# RDP ESG CFS Point in Time File Workflow

Example Code Disclaimer: ALL EXAMPLE CODE IS PROVIDED ON AN “AS IS” AND “AS AVAILABLE” BASIS FOR ILLUSTRATIVE PURPOSES ONLY. LSEG MAKES NO REPRESENTATIONS OR WARRANTIES OF ANY KIND, EXPRESS OR IMPLIED, AS TO THE OPERATION OF THE EXAMPLE CODE, OR THE INFORMATION, CONTENT, OR MATERIALS USED IN CONNECTION WITH THE EXAMPLE CODE. YOU EXPRESSLY AGREE THAT YOUR USE OF THE EXAMPLE CODE IS AT YOUR SOLE RISK.

### Importing libararies

In [1]:
import os
import sys
import requests 
import json
from dotenv import dotenv_values
config = dotenv_values(".env")

### Set RDP credentials and Initial Parameters

In [2]:
username = config['RDP_USERNAME'] #Or replace with your RDP Machin-ID
password = config['RDP_PASSWORD'] #Or replace with your RDP Password
clientId = config['RDP_APP_KEY'] #Or replace with your RDP APP Key

RDP_HOST= 'https://api.refinitiv.com'
acccess_token = None
refresh_token = None
expires_in = 0

## <a id="rdp_workflow"></a>RDP APIs Application Workflow

### Step 1: Authentication with RDP APIs

Refinitiv Data Platform entitlement check is based on OAuth 2.0 specification.

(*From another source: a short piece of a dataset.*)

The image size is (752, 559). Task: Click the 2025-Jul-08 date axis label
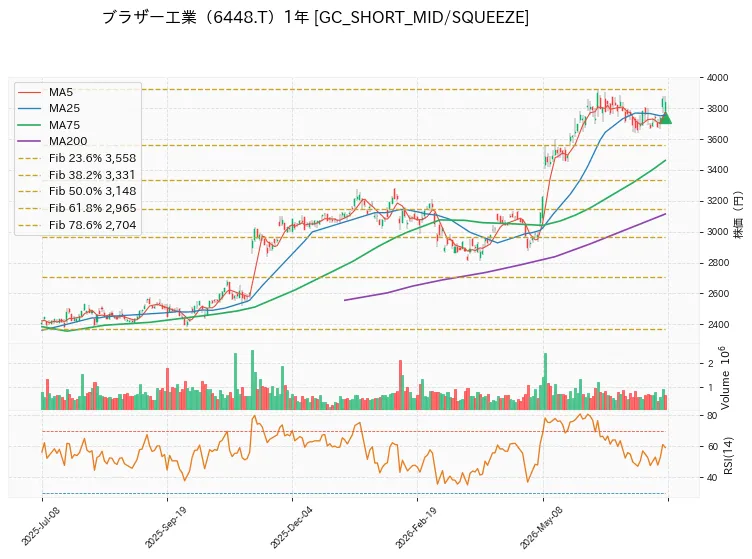pos(40,526)
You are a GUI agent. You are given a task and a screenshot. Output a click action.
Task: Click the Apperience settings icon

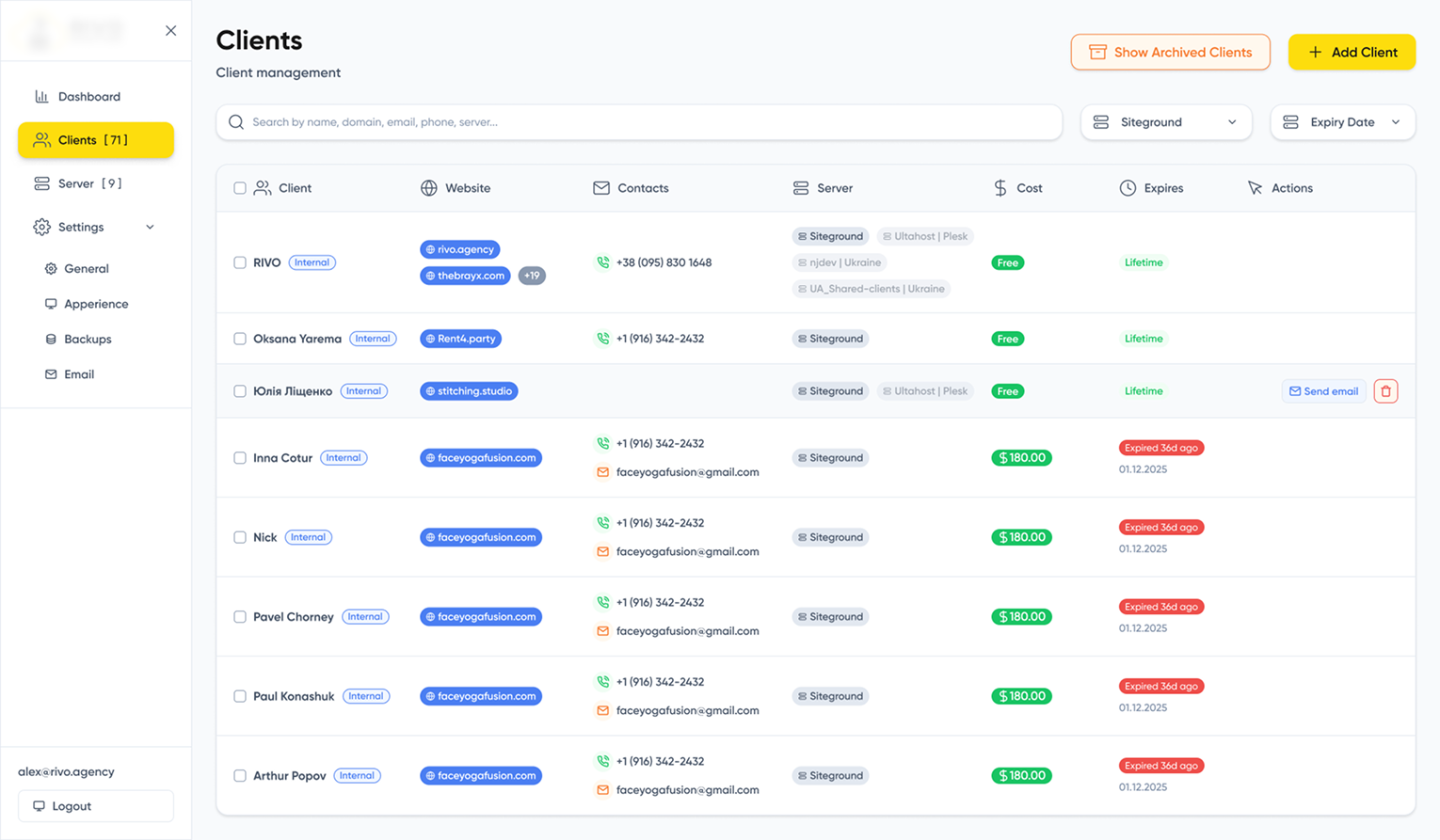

The first step of an application workflow is to get a token from RDP Auth Service, which will allow access to the protected resource, i.e. data REST API. 

The API requires the following access credential information:
- Username: The username. 
- Password: Password associated with the username.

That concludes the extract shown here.